*** Opening Task input ***
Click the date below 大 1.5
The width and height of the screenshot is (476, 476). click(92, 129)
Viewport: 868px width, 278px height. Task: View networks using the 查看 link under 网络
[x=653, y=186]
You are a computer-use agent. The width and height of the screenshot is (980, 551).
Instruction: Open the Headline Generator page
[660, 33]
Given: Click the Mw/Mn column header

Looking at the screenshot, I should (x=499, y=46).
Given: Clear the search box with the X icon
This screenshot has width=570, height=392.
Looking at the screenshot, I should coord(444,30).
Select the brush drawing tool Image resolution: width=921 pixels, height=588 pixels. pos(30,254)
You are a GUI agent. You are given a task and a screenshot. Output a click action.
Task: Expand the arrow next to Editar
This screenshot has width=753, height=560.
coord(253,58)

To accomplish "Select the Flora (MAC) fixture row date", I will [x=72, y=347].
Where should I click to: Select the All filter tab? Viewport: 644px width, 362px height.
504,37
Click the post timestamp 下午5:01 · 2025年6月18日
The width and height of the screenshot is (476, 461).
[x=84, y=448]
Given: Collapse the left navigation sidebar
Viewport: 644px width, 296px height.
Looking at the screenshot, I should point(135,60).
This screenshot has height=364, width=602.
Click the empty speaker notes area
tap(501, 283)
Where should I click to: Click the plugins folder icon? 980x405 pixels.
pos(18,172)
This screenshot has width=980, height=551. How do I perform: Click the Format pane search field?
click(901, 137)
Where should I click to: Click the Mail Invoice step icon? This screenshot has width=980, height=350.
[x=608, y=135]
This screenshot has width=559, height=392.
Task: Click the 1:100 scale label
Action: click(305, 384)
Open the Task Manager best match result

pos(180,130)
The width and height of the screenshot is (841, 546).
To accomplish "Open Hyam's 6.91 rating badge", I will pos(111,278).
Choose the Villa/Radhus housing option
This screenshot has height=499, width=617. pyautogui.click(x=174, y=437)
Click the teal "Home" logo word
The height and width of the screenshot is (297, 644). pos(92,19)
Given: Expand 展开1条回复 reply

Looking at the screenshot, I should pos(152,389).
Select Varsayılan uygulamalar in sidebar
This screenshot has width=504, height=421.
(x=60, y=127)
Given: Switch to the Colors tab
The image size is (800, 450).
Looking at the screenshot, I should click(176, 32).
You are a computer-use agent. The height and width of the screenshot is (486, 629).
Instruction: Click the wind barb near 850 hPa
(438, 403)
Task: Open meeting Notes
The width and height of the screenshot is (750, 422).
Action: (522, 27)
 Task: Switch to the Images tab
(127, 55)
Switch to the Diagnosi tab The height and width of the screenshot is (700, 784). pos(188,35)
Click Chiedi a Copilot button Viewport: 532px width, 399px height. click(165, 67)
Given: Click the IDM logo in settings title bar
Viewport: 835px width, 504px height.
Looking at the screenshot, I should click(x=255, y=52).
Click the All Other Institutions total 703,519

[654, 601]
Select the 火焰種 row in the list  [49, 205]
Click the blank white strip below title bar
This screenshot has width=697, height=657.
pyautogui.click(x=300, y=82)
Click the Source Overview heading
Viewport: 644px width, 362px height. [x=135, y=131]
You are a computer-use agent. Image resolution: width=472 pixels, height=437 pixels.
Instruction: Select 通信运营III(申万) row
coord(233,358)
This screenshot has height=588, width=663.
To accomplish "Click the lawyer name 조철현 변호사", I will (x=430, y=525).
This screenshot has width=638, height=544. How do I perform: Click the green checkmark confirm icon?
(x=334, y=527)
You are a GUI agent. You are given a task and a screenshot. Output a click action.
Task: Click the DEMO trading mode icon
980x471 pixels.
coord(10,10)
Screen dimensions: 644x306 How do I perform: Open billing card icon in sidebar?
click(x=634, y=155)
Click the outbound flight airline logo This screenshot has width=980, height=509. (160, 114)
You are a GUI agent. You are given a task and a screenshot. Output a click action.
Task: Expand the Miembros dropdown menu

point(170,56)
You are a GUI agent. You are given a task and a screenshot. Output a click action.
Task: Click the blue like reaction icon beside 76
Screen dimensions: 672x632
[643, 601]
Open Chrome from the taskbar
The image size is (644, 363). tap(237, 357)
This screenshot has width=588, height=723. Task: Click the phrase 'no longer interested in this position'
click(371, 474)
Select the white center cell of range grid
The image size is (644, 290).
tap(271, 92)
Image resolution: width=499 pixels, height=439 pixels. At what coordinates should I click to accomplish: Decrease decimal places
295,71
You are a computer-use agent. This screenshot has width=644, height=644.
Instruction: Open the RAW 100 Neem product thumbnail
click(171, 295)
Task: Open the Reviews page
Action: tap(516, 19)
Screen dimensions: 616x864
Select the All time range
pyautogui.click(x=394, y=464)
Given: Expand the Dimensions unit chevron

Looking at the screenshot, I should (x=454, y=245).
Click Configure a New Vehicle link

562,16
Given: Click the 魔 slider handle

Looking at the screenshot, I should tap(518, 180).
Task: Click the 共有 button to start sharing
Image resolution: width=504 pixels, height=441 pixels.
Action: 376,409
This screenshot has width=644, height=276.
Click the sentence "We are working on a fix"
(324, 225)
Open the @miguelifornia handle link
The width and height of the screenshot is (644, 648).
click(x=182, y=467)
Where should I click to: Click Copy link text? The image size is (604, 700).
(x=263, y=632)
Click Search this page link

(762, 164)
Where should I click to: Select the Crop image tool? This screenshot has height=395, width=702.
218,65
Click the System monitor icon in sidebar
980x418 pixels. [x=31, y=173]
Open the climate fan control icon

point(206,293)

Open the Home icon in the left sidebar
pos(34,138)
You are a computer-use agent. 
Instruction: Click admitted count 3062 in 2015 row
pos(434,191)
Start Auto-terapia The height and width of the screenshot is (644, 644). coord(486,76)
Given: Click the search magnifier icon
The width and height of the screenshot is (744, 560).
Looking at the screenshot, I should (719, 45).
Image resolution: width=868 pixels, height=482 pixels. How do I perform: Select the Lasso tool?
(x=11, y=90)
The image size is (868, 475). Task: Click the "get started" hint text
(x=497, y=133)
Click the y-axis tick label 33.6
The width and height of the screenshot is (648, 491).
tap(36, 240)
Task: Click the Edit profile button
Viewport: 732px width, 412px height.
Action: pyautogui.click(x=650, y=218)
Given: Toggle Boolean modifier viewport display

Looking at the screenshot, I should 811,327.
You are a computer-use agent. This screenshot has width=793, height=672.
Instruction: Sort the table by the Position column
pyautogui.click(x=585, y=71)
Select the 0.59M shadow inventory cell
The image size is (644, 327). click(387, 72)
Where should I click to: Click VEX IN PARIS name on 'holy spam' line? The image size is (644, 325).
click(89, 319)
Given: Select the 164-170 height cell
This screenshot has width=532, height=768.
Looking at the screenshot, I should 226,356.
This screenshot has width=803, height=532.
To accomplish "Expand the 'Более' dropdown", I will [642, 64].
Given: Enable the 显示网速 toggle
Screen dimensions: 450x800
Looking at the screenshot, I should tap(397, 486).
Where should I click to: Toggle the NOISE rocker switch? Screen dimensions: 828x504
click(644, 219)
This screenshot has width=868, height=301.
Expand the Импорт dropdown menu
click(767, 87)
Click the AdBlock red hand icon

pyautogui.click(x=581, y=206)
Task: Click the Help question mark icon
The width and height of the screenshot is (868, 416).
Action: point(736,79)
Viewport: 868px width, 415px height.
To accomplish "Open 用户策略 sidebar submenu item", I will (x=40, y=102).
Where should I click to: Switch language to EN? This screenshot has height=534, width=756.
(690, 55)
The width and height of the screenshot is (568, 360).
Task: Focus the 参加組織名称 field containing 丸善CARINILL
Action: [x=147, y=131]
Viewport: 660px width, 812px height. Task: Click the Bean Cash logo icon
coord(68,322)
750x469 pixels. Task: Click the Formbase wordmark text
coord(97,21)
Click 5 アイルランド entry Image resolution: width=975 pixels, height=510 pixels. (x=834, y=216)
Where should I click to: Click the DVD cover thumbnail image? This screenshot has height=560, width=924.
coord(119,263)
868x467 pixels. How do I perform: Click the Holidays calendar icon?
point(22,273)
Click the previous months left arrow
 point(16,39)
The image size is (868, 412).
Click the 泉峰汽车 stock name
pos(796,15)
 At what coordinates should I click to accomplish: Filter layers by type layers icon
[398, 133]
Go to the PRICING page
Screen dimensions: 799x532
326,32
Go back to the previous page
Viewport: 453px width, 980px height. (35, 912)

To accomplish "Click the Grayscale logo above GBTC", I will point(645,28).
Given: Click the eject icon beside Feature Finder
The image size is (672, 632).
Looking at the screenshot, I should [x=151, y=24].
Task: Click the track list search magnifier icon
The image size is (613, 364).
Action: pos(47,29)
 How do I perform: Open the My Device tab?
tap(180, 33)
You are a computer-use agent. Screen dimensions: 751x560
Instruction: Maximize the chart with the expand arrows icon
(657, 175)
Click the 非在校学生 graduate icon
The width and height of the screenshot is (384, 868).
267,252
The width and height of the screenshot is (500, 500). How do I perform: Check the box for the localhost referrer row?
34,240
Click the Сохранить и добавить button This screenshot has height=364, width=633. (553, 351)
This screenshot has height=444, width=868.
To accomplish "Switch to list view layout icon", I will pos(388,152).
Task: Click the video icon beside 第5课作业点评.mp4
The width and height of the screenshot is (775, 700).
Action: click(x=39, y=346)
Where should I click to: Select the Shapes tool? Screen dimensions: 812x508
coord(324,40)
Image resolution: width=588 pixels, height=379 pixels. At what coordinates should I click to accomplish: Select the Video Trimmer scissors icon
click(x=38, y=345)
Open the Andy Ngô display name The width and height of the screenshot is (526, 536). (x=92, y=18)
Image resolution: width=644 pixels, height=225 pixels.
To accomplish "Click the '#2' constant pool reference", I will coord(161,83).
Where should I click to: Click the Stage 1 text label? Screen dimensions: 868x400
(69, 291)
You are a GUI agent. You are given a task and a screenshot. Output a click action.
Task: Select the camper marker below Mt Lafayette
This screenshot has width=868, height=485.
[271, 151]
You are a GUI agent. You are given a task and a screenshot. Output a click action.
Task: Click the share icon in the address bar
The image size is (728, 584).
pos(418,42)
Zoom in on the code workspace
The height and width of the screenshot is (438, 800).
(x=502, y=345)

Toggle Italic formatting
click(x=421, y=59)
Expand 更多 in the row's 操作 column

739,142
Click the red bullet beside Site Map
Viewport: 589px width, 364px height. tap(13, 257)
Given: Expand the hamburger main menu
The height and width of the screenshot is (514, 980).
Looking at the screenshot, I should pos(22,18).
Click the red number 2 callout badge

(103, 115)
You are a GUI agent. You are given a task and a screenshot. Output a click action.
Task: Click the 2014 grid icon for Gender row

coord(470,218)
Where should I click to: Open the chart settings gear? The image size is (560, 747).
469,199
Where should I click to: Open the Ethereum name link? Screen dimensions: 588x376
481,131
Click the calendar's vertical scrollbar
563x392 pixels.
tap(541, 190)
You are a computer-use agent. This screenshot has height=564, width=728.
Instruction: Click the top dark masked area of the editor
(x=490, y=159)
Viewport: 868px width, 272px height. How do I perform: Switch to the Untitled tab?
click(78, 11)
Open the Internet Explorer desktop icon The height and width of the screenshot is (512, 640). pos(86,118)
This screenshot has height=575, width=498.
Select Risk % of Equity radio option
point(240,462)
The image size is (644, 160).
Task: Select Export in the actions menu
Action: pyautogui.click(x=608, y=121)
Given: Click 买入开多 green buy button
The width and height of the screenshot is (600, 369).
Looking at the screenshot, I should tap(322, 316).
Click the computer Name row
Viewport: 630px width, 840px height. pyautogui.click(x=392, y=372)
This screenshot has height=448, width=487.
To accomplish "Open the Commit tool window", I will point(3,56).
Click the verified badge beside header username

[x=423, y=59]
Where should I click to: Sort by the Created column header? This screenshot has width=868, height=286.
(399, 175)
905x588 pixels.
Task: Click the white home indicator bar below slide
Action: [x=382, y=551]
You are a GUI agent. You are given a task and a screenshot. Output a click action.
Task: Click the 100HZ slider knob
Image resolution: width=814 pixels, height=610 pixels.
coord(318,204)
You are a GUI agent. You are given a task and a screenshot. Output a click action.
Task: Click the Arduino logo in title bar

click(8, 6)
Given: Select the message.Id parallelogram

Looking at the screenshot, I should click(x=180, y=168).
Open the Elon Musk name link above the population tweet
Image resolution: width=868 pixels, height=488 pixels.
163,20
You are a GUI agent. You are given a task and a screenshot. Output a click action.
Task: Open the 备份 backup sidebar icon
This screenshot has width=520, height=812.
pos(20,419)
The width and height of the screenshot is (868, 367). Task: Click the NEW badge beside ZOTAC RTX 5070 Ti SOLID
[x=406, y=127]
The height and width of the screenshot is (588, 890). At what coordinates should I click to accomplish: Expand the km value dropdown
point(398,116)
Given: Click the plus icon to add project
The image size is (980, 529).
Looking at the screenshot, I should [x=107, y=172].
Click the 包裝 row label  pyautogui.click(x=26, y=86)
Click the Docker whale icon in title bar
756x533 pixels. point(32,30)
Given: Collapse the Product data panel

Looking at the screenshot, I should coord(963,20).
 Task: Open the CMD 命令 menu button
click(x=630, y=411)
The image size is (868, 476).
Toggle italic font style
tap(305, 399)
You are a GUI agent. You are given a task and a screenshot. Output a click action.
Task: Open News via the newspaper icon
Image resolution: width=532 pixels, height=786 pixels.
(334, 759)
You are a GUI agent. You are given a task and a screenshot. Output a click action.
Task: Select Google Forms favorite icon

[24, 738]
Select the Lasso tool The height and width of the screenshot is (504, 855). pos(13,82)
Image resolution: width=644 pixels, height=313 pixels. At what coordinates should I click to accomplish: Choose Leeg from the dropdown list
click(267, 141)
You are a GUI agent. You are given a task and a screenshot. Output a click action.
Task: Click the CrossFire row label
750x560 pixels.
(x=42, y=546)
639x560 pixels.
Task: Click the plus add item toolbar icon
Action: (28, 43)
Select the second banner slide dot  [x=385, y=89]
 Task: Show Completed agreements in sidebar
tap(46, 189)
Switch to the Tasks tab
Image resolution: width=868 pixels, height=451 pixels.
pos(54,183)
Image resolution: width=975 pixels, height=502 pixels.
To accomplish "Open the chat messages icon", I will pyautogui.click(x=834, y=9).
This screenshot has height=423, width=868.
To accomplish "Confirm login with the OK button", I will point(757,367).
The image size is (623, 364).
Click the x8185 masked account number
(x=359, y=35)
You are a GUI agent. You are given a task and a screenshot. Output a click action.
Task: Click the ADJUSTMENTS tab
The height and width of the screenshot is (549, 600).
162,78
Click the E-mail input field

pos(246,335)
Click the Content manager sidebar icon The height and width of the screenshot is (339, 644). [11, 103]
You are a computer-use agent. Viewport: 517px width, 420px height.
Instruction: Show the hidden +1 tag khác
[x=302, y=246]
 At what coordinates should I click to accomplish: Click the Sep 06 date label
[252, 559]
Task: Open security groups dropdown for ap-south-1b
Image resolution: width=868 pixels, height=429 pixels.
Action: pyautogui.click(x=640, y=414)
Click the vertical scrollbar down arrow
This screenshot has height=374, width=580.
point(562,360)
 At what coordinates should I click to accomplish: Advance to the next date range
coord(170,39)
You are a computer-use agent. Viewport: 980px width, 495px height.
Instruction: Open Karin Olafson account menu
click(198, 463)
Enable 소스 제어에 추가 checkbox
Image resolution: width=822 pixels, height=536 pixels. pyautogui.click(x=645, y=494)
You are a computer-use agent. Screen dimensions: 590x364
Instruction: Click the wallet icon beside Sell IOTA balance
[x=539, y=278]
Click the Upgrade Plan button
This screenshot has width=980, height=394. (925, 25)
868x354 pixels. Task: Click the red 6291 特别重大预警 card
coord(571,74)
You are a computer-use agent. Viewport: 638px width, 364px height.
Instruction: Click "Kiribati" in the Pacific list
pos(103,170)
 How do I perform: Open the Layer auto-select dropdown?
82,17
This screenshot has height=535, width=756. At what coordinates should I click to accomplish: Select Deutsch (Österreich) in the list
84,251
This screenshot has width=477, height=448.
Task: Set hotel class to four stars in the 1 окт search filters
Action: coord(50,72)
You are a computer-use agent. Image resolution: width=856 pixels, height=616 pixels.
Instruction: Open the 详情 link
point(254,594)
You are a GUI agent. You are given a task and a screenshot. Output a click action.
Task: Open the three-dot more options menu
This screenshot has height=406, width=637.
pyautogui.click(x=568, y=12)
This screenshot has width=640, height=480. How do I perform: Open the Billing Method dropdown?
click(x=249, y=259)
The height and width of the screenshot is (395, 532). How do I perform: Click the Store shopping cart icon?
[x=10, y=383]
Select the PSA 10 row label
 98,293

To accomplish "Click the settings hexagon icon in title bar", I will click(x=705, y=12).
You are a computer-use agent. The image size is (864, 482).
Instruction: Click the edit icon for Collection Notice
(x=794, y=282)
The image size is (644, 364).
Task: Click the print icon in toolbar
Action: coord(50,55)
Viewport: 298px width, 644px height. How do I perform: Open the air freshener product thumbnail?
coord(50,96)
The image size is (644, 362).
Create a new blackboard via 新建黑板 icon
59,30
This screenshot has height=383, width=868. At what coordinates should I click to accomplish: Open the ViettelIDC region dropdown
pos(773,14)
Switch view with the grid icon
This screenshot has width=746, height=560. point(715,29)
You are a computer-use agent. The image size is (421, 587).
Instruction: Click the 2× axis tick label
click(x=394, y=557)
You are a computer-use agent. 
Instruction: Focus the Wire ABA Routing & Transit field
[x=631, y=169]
*** Closing Task input ***
— Exercise goal —
Figure out how many lines of the data hold "above", and answer with the number only.

— Answer section —
2